(lubavitch.com) The Midrash in Bereishit Rabbah 60 speaks of the candles that burned and the challah that remained fresh from week to week in Sarah’s tent. These, and the cloud of glory that rested above, disappeared upon her passing. They were only to return when her daughter-in-law, Rivkah, arrived and married her son.
The tight-knit sisterhood of Chabad representatives (Shluchos) lost their sister, Rivkah Holtzberg, last November. The Jewish community lost a mother, counselor, and friend, when she and her husband, Gavriel, were murdered with four guests at their Mumbai Chabad House. Though Rivkah was many things to many people, her legacy revolves around the way she performed the three mitzvot inherent to the life of a Jewish woman: kosher, family purity, and the kindling of Shabbat and holiday lights.
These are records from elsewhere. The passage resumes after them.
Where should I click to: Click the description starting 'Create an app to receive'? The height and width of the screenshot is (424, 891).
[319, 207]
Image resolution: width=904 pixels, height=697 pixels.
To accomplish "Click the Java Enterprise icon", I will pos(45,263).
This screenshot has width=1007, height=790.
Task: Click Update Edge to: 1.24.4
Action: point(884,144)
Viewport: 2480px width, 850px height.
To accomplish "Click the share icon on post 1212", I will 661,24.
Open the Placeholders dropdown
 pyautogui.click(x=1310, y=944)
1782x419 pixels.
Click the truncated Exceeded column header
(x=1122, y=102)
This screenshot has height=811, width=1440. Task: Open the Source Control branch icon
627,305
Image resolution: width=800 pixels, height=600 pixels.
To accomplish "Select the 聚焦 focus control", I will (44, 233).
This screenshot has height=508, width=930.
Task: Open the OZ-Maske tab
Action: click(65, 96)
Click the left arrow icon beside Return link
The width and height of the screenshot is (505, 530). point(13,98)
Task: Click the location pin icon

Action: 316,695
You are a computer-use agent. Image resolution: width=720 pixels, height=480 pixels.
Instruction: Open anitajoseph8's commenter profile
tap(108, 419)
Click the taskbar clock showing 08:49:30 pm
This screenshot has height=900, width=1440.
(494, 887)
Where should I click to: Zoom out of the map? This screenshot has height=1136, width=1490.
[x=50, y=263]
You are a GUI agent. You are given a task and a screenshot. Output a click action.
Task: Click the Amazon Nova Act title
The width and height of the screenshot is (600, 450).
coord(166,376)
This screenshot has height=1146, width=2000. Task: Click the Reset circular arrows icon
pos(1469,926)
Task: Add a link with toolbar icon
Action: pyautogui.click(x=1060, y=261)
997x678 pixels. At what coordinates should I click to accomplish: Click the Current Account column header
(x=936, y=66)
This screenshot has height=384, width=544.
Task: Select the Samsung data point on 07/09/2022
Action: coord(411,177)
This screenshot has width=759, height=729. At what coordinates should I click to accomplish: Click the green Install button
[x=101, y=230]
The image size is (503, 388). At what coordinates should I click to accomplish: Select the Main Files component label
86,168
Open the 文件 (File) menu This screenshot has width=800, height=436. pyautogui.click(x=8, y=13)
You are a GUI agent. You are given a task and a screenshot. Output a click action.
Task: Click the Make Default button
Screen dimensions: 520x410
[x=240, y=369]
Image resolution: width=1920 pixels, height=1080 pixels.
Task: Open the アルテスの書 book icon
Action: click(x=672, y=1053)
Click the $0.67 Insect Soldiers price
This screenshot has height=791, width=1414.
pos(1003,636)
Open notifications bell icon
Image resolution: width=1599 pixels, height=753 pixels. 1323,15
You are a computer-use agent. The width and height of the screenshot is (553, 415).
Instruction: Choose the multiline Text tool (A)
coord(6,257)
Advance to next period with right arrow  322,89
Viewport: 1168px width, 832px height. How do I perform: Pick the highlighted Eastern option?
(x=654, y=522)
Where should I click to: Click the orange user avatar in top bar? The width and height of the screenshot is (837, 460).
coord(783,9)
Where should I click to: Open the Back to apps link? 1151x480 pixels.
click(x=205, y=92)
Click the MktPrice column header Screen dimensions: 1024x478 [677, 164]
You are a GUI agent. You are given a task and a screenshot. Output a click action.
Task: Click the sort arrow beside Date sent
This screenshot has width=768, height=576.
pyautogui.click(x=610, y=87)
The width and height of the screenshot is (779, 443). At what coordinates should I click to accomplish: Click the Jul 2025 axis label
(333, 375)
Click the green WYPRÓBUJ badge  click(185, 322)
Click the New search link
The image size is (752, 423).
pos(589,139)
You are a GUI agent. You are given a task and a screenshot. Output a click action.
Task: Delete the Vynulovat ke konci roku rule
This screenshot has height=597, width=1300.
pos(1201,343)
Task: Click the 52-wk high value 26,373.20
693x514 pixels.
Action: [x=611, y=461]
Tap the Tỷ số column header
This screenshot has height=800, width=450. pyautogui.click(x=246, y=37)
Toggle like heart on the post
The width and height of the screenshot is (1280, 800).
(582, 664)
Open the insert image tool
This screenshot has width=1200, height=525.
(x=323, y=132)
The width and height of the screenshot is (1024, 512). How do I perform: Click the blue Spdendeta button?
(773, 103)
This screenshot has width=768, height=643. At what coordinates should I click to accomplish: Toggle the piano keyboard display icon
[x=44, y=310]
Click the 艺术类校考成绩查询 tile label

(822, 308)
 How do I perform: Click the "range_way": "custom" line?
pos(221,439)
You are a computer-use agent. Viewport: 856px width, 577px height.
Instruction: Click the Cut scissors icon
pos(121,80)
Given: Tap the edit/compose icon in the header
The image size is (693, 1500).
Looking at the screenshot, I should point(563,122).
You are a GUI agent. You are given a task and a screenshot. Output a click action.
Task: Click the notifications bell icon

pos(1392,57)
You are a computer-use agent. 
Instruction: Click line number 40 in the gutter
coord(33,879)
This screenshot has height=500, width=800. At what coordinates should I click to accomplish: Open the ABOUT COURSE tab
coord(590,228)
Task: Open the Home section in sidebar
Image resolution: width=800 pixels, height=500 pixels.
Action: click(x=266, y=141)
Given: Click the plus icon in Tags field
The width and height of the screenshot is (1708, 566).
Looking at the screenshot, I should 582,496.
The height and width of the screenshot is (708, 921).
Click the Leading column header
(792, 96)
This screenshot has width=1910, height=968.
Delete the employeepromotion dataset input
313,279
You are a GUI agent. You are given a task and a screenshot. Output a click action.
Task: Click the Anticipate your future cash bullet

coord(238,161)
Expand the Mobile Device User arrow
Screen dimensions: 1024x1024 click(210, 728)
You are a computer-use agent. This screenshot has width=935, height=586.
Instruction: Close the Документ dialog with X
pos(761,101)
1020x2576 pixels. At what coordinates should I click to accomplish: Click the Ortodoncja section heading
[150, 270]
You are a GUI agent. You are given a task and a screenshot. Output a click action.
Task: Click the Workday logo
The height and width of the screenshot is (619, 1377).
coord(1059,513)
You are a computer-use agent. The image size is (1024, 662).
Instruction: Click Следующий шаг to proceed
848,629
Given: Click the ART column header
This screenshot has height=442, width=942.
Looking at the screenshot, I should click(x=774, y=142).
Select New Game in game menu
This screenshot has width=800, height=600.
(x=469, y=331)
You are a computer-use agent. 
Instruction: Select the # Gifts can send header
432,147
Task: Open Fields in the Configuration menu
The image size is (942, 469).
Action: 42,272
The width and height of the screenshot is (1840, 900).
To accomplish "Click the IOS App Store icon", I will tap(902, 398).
A new initiative, unveiled during the International Conference of Chabad Shluchos in session this weekend, aims to promote these three mitzvoth among all Jewish women. Rabbi Moshe Kotlarsky implored Rivkah’s colleagues to continue the sacred work that she can no longer perform at her home on Hormusji Street.
Together with the Rohr Jewish Learning Institute, Rabbi Kotlarsky, Vice Chairman of the Lubavitch educational division, is in the midst of devising a new course for shluchos to teach the esoteric and practical aspects of these three commandments to women in their communities. The course guideline will consist of a text-based curriculum as well as a hands-on segment including how to make several types of challah. Organizers hope that this short series will morph into a monthly program, devised and delivered women to women.
The Divine clouds and accompanying miracles returned to Sarah’s tent upon Rivkah’s arrival. Every generation since then has turned to the family matriarch for comfort and support. Now, explains Rabbi Kotlarsky, Rivkah Holtzberg has passed the torch on. It is up to every shlucha to share it with the women in her community. Then, peace will return to Rivkah’s tent.